> [Goal of the exercise] Would you please copy every line below that includes the string "button"?

[Pixel coordinate grounding data]
########
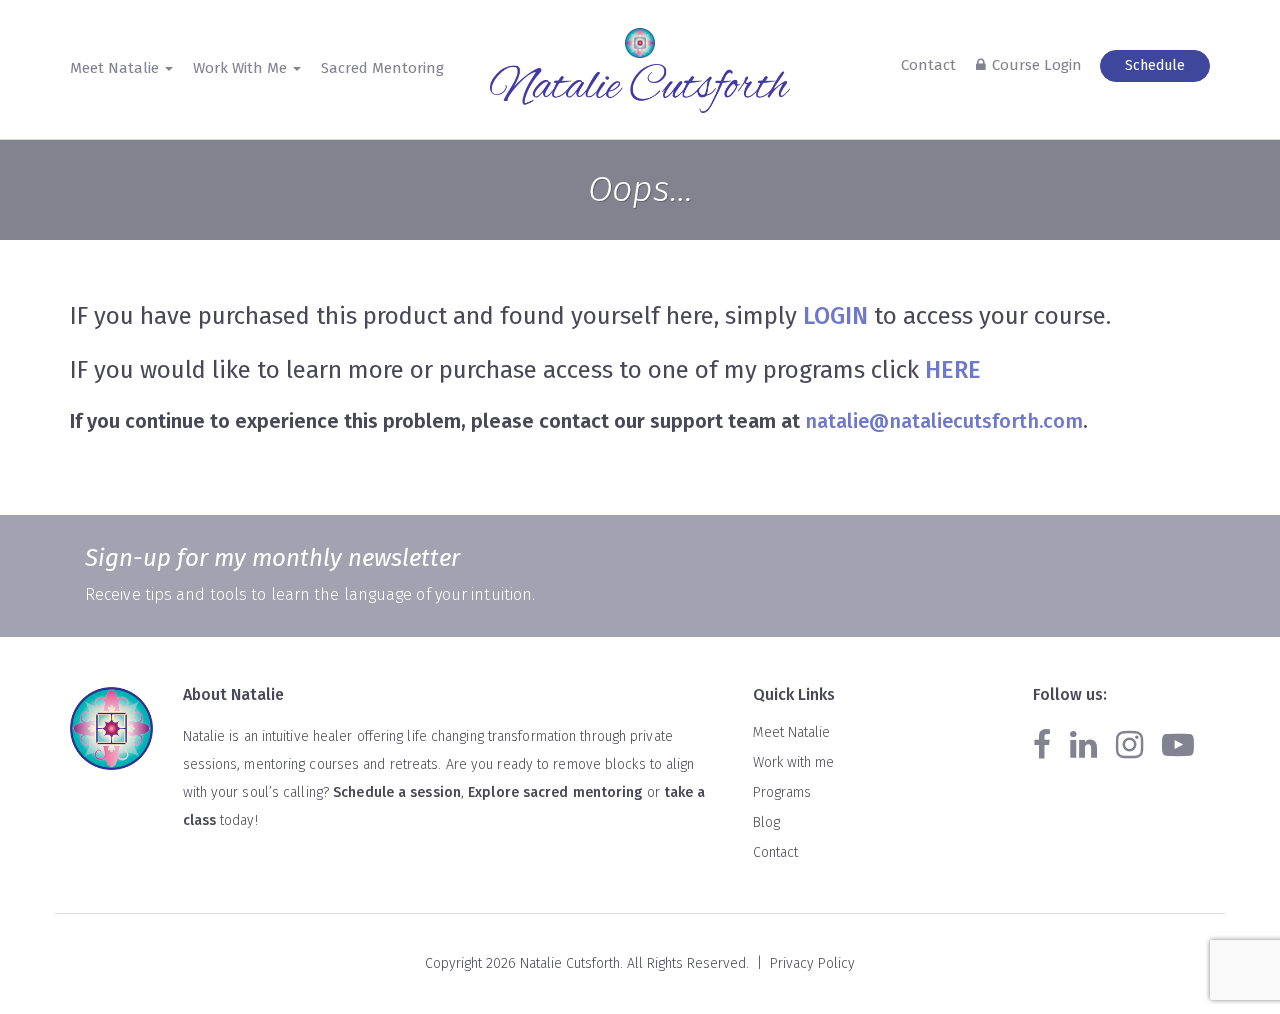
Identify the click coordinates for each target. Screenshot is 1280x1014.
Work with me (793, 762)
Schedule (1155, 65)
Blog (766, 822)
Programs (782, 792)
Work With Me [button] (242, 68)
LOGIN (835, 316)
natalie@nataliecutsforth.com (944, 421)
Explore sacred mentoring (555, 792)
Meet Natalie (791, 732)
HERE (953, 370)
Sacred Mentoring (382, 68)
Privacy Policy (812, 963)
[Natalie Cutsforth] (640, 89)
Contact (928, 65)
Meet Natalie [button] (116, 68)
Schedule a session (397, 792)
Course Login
########
> [Written response]
Work With Me [button] (242, 68)
Meet Natalie [button] (116, 68)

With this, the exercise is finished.